RECORDS FOR THIS TASK Block Start

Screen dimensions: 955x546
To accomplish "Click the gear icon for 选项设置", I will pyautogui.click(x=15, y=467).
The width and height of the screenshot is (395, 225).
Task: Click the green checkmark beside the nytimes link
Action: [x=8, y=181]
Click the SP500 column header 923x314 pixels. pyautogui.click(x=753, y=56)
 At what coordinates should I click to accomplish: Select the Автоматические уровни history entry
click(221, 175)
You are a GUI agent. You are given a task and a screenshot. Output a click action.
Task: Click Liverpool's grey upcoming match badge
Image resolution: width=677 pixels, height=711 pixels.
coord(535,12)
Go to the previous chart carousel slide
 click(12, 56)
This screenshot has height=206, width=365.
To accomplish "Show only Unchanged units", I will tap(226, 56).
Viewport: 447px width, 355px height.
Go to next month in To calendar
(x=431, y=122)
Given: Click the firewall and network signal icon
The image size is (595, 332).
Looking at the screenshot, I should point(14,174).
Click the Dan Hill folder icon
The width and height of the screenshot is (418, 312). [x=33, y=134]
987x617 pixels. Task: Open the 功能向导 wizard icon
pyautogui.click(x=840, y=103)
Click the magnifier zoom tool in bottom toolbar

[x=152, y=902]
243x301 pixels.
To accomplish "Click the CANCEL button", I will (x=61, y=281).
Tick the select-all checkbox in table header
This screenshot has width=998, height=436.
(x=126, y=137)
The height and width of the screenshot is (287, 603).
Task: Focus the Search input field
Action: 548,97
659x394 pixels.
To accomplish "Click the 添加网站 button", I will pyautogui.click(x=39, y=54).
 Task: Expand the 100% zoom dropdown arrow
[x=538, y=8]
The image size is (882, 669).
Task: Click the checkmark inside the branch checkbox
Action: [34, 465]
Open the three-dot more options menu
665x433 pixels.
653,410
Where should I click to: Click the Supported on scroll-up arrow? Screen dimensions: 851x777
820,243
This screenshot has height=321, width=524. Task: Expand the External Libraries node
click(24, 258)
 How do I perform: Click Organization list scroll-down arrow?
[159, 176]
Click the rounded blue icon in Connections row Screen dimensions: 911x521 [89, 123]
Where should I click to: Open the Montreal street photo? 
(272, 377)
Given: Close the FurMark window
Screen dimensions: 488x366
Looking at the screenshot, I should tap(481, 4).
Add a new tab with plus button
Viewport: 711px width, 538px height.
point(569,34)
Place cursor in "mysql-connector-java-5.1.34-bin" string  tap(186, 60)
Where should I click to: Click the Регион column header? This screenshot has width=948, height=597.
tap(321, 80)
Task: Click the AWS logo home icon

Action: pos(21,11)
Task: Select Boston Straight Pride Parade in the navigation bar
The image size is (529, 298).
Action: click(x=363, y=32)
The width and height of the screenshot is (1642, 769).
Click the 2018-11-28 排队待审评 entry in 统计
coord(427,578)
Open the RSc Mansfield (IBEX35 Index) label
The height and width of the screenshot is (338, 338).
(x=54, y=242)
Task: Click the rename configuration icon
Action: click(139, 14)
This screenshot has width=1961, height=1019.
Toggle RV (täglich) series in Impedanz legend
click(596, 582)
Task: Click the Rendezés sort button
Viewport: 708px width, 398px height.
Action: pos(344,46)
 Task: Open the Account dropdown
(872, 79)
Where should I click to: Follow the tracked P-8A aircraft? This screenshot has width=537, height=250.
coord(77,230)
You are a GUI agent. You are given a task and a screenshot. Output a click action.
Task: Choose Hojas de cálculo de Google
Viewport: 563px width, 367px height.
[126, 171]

RECORDS FOR THIS TASK Block End

REQUIRED WORK → Transcribe all of the entries without alteration.

YOUR SOLUTION →
Screen dimensions: 955x546
To accomplish "Click the gear icon for 选项设置", I will pyautogui.click(x=15, y=467).
The width and height of the screenshot is (395, 225).
Task: Click the green checkmark beside the nytimes link
Action: [x=8, y=181]
Click the SP500 column header 923x314 pixels. pyautogui.click(x=753, y=56)
 At what coordinates should I click to accomplish: Select the Автоматические уровни history entry
click(221, 175)
You are a GUI agent. You are given a task and a screenshot. Output a click action.
Task: Click Liverpool's grey upcoming match badge
Image resolution: width=677 pixels, height=711 pixels.
coord(535,12)
Go to the previous chart carousel slide
 click(12, 56)
This screenshot has height=206, width=365.
To accomplish "Show only Unchanged units", I will tap(226, 56).
Viewport: 447px width, 355px height.
Go to next month in To calendar
(x=431, y=122)
Given: Click the firewall and network signal icon
The image size is (595, 332).
Looking at the screenshot, I should point(14,174).
Click the Dan Hill folder icon
The width and height of the screenshot is (418, 312). [x=33, y=134]
987x617 pixels. Task: Open the 功能向导 wizard icon
pyautogui.click(x=840, y=103)
Click the magnifier zoom tool in bottom toolbar

[x=152, y=902]
243x301 pixels.
To accomplish "Click the CANCEL button", I will (x=61, y=281).
Tick the select-all checkbox in table header
This screenshot has width=998, height=436.
(x=126, y=137)
The height and width of the screenshot is (287, 603).
Task: Focus the Search input field
Action: 548,97
659x394 pixels.
To accomplish "Click the 添加网站 button", I will pyautogui.click(x=39, y=54).
 Task: Expand the 100% zoom dropdown arrow
[x=538, y=8]
The image size is (882, 669).
Task: Click the checkmark inside the branch checkbox
Action: [34, 465]
Open the three-dot more options menu
665x433 pixels.
653,410
Where should I click to: Click the Supported on scroll-up arrow? Screen dimensions: 851x777
820,243
This screenshot has height=321, width=524. Task: Expand the External Libraries node
click(24, 258)
 How do I perform: Click Organization list scroll-down arrow?
[159, 176]
Click the rounded blue icon in Connections row Screen dimensions: 911x521 [89, 123]
Where should I click to: Open the Montreal street photo? 
(272, 377)
Given: Close the FurMark window
Screen dimensions: 488x366
Looking at the screenshot, I should tap(481, 4).
Add a new tab with plus button
Viewport: 711px width, 538px height.
point(569,34)
Place cursor in "mysql-connector-java-5.1.34-bin" string  tap(186, 60)
Where should I click to: Click the Регион column header? This screenshot has width=948, height=597.
tap(321, 80)
Task: Click the AWS logo home icon

Action: pos(21,11)
Task: Select Boston Straight Pride Parade in the navigation bar
The image size is (529, 298).
Action: click(x=363, y=32)
The width and height of the screenshot is (1642, 769).
Click the 2018-11-28 排队待审评 entry in 统计
coord(427,578)
Open the RSc Mansfield (IBEX35 Index) label
The height and width of the screenshot is (338, 338).
(x=54, y=242)
Task: Click the rename configuration icon
Action: click(139, 14)
This screenshot has width=1961, height=1019.
Toggle RV (täglich) series in Impedanz legend
click(596, 582)
Task: Click the Rendezés sort button
Viewport: 708px width, 398px height.
Action: pos(344,46)
 Task: Open the Account dropdown
(872, 79)
Where should I click to: Follow the tracked P-8A aircraft? This screenshot has width=537, height=250.
coord(77,230)
You are a GUI agent. You are given a task and a screenshot. Output a click action.
Task: Choose Hojas de cálculo de Google
Viewport: 563px width, 367px height.
[126, 171]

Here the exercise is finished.